Latest update January 29th, 2025 1:18 PM
Apr 05, 2009 Editorial
This Wednesday and Thursday, more than eighteen thousand of our “eleven-plus” children – and some admirable exceptions – will be writing their “Sixth Grade Assessment Examinations”. This annual rite of passage, which replaced the venerable “Common Entrance”, is a landmark event that has been given a very prominent place in our national psyche. This is at it should be: for our nation, the graduates of this “Assessment” represent our collective hope, our future.
The most valuable resource of any country is not its gold or diamonds or its factories but its people. But like all resources, it is now accepted that they must be developed for them – and the society they collectively constitute – to achieve their innate potential. Education is what develops our people resource: not necessarily the narrow cramming of facts and figures or the churning out of bodies to become cogs of industrial production but the creation of individuals who can best fulfil their inalienable humanity. And it is on this profound truth we wish to comment.
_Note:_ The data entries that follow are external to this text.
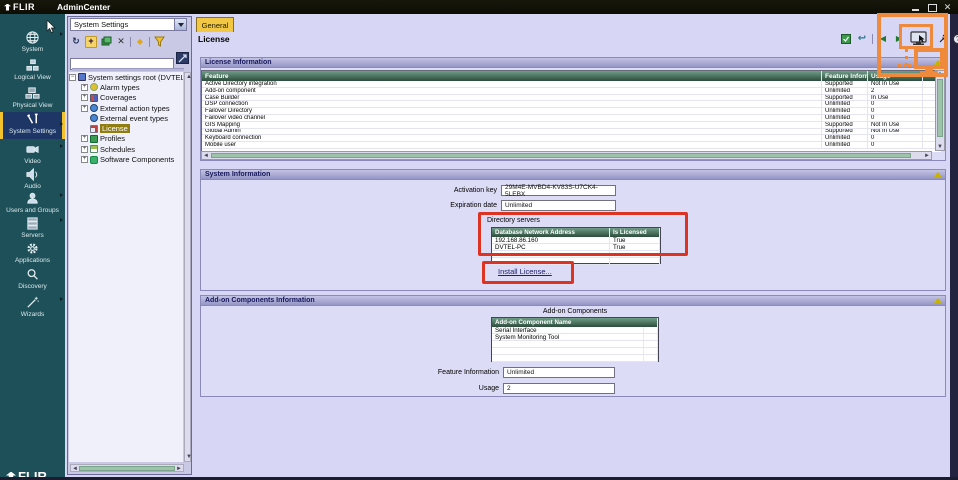 Image resolution: width=958 pixels, height=480 pixels. I want to click on minimize-button, so click(916, 8).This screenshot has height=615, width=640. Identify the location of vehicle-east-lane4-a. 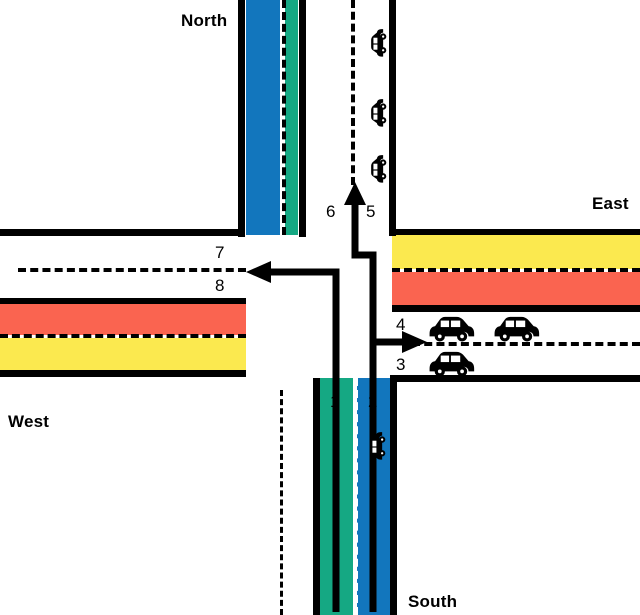
(450, 328).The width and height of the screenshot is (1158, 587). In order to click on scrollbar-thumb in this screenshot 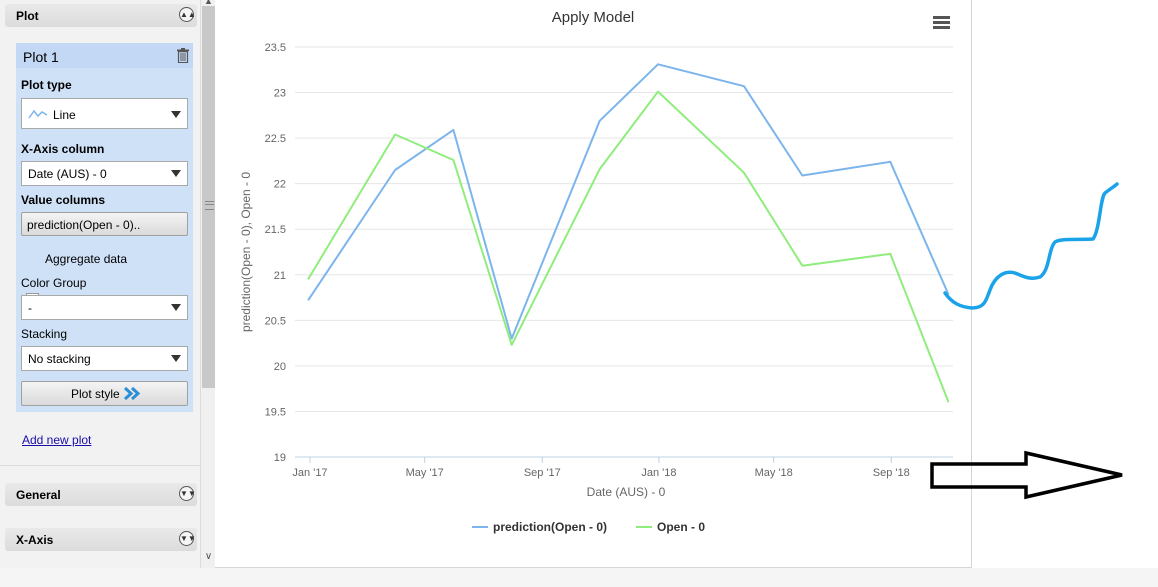, I will do `click(208, 197)`. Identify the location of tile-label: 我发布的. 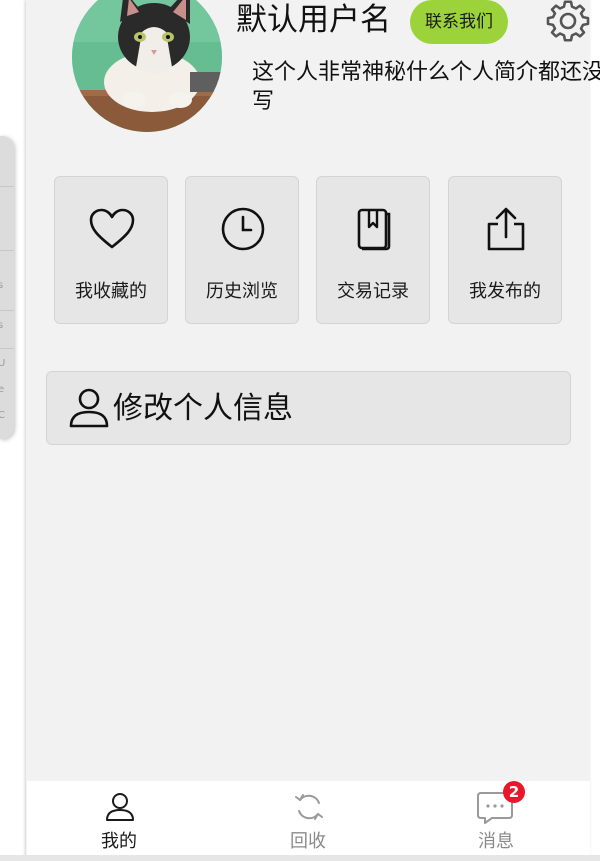
(505, 292).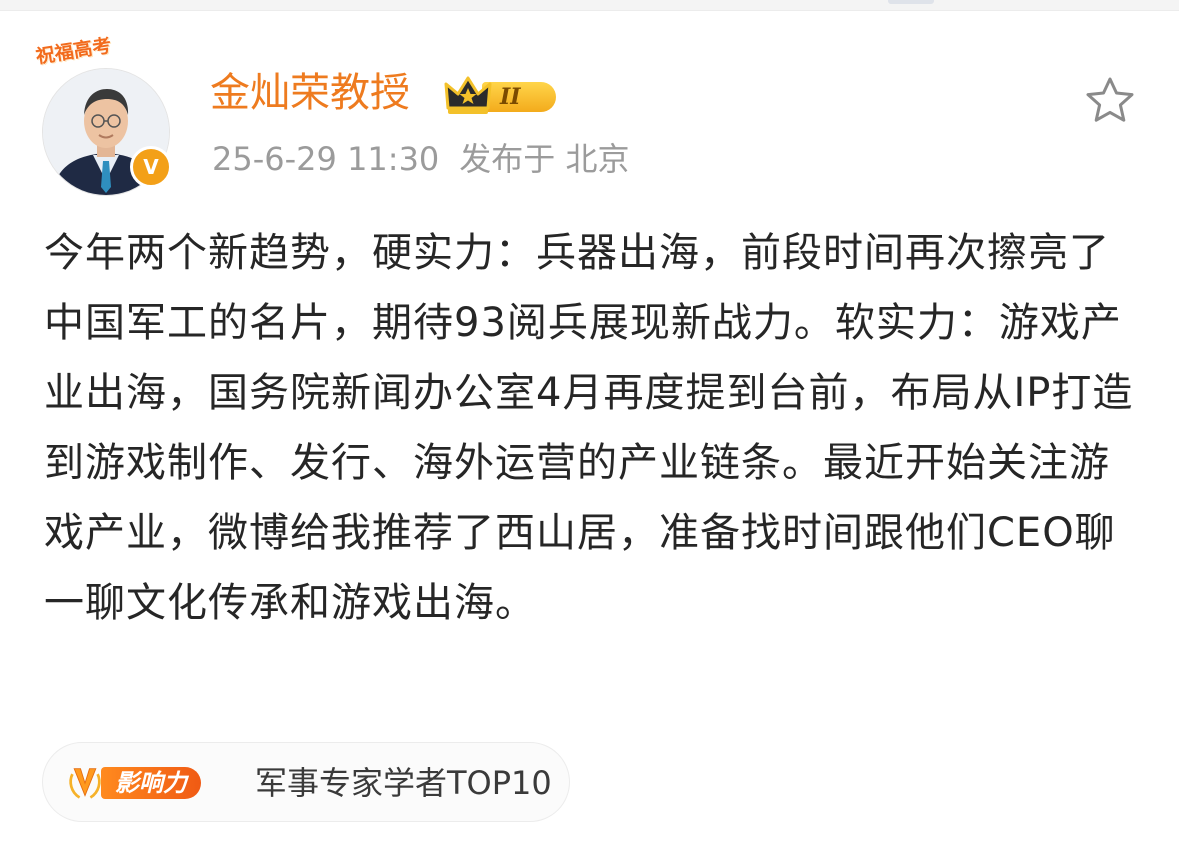  Describe the element at coordinates (590, 6) in the screenshot. I see `top-divider` at that location.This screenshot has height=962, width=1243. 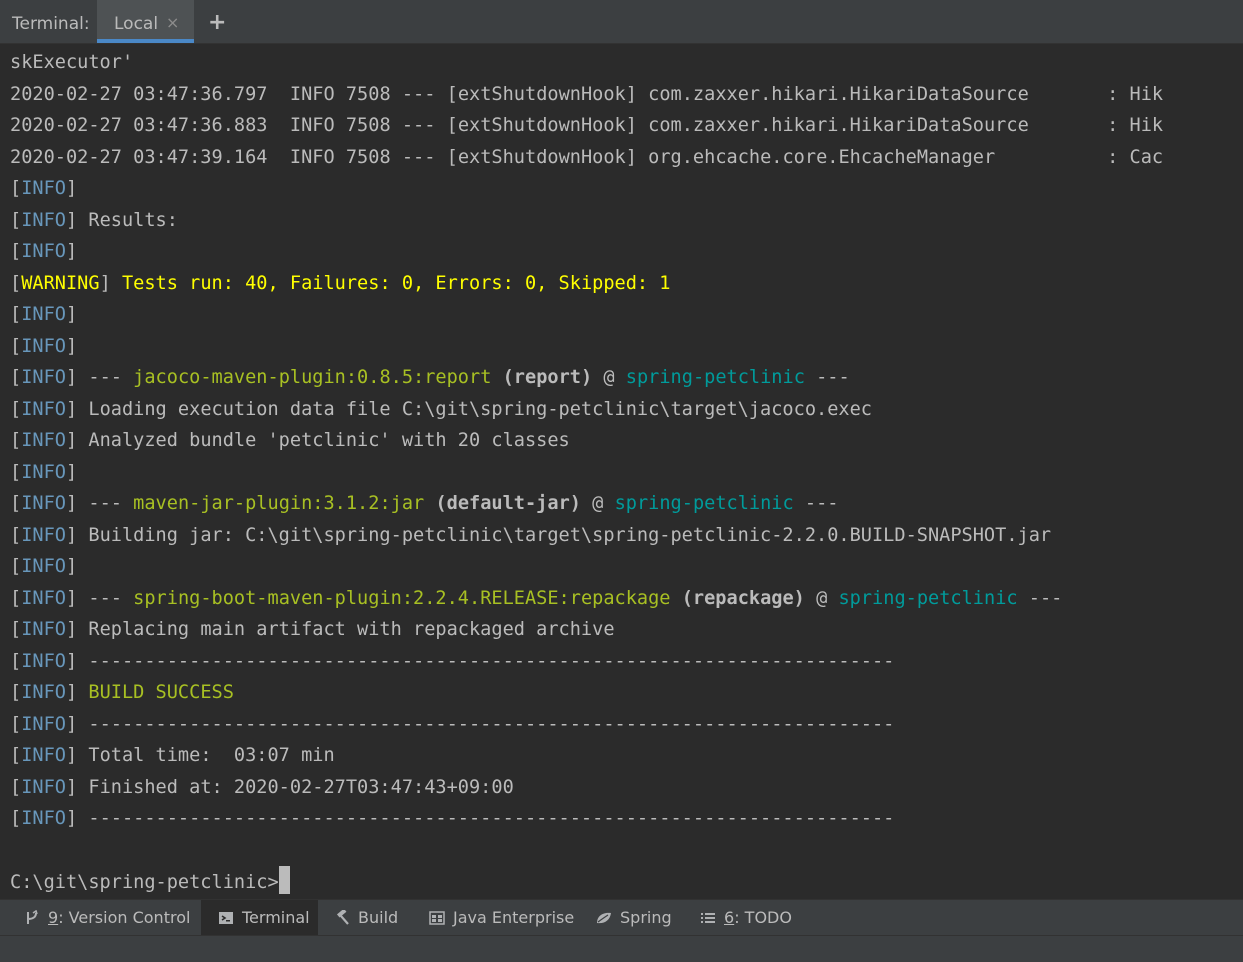 What do you see at coordinates (708, 918) in the screenshot?
I see `todo-list-icon` at bounding box center [708, 918].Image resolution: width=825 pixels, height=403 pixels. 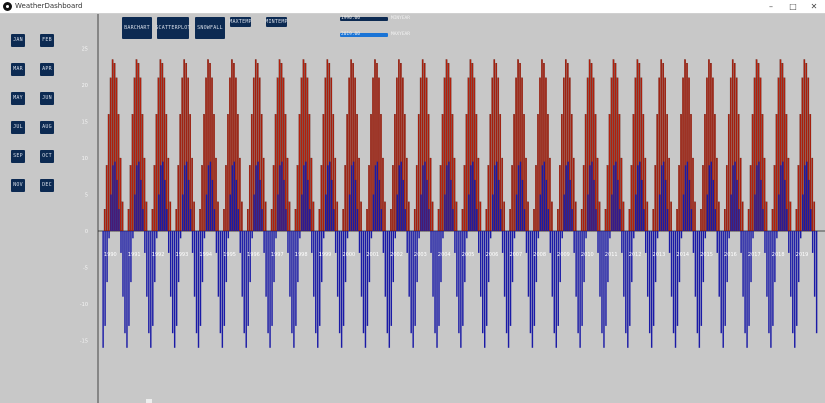 I want to click on year-label: 2014, so click(x=682, y=255).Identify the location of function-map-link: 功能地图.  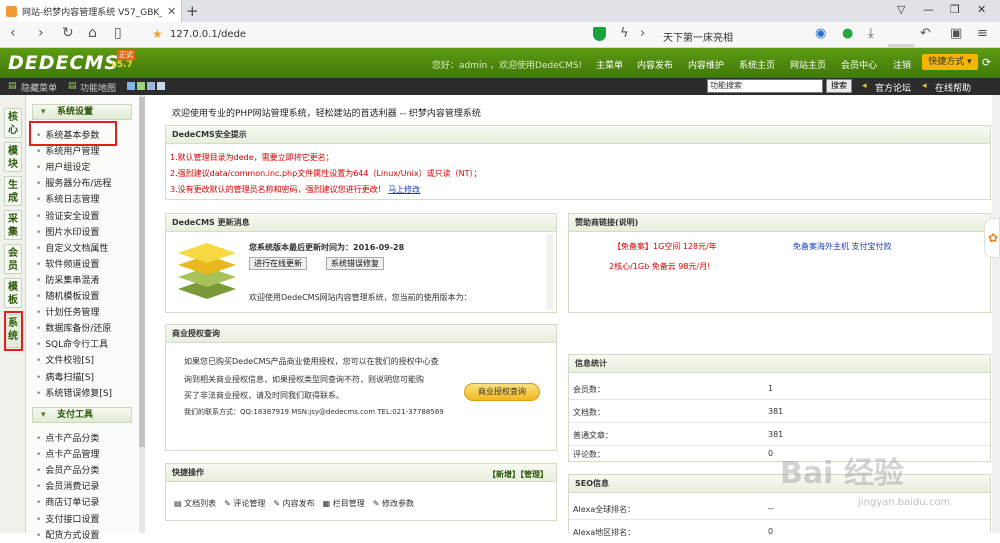
(98, 88).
In preparing our citizens for living more fulfilling lives, governments utilise the educational system and strive to include in the curriculum and in its teaching practice, those forms of knowledge and methodologies that are in accordance with the ethos of the society. We must reiterate, as we have done in the past, that in the primary school level that we are examining today, we have a curriculum that we can all be proud. It encompasses not just the three “R’s” – reading, ‘riting and ‘rithmetic – but a very comprehensive coverage of a wide range of topics covered under the rubric of “Social Studies and Science”.
We are willing to hazard that if any adult today were to thoroughly go through the knowledge base that is required nowadays to pass the Sixth Grade Assessment Examination, that individual would be well prepared to deal with most of the encounters in everyday life. Topics such as governance, geography, the human body, morals, solar system, etc skim just the surface of the curriculum – in addition, of course to the mathematics that is vital for survival in the modern world. Most interesting, it has been decided that knowledge of cricket is necessary for the educated Guyanese – and we could not agree more.
The Ministry of Education, in explaining the change from “Common Entrance” to “Assessments” in the second, fourth and sixth grades, pointed out that there is a world of difference between “tests” and “assessments”. We all need to consider the distinction – especially some of our older educators. The focus of the “assessments” is just that – to assess the child’s developmental progress as he or she passes through the educational system in the crucial early years.
The goal is to detect aptitudes that can be nurtured or problems that can be addressed from the earliest phases. The system envisages an iterative loop that constantly monitors and encourages the children’s development.
This is totally unlike the previous system in which the children are prepared – literally; note the objectification of the process – to pass “tests” by filling his brain with answers that “test” no more than their power of mental retention. Cramming and more cramming is the methodology for success under this dispensation.
The children who are proficient in this single attribute – mental retention – are adjudged as the crème de la crème and given a free pass to success by gaining entry to the elite schools where the self-fulfilling prophecy is consummated. The others are dubbed “failures” and are dumped into substandard schools to survive until they are sixteen.
There are unfortunately too many educators/teachers and parents who are not au fait with the new system. In addition to working diligently to teach old dogs new tricks, the Ministry is churning out teachers who hopefully will “get with the system”. In addition to becoming more rounded human beings, this new system will produce creative thinkers and not reflexive imitators. We will all be the better for this. We wish all our Sixth Grade students the very best in their “Assessments”.